▶ [Work required] Copy whichever lines of the data hold the word "Open".

▶ [Task material]
=== Begin Enclosure ===

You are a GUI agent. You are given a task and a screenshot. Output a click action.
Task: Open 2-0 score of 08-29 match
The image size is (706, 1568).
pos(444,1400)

=== End Enclosure ===
=== Begin Enclosure ===

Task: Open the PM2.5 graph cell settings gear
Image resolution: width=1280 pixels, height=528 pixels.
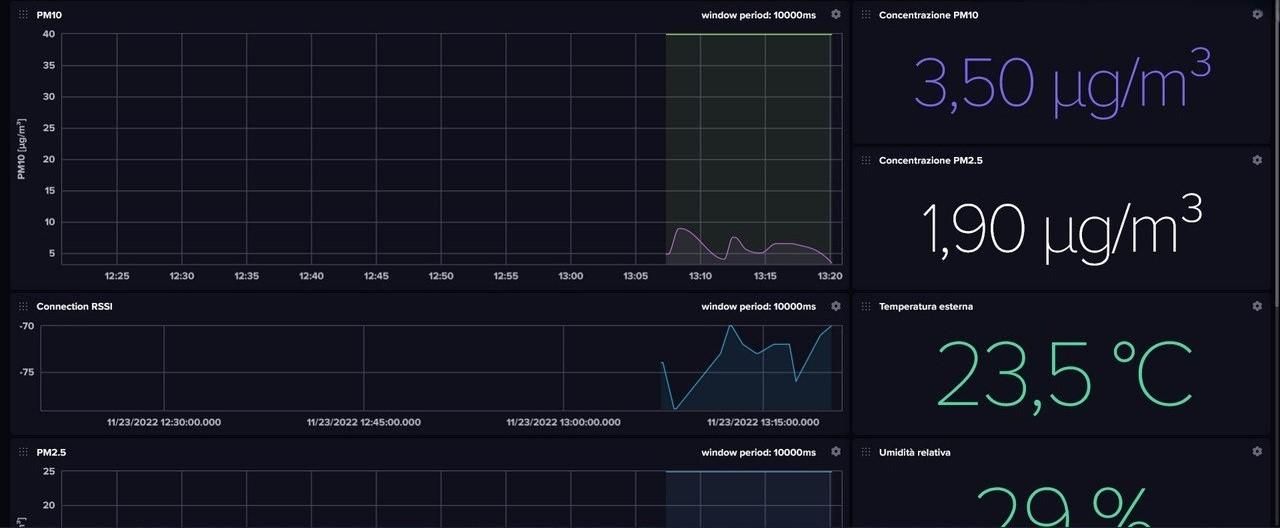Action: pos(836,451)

=== End Enclosure ===

▶ [Solved exercise]
Task: Open 2-0 score of 08-29 match
Task: Open the PM2.5 graph cell settings gear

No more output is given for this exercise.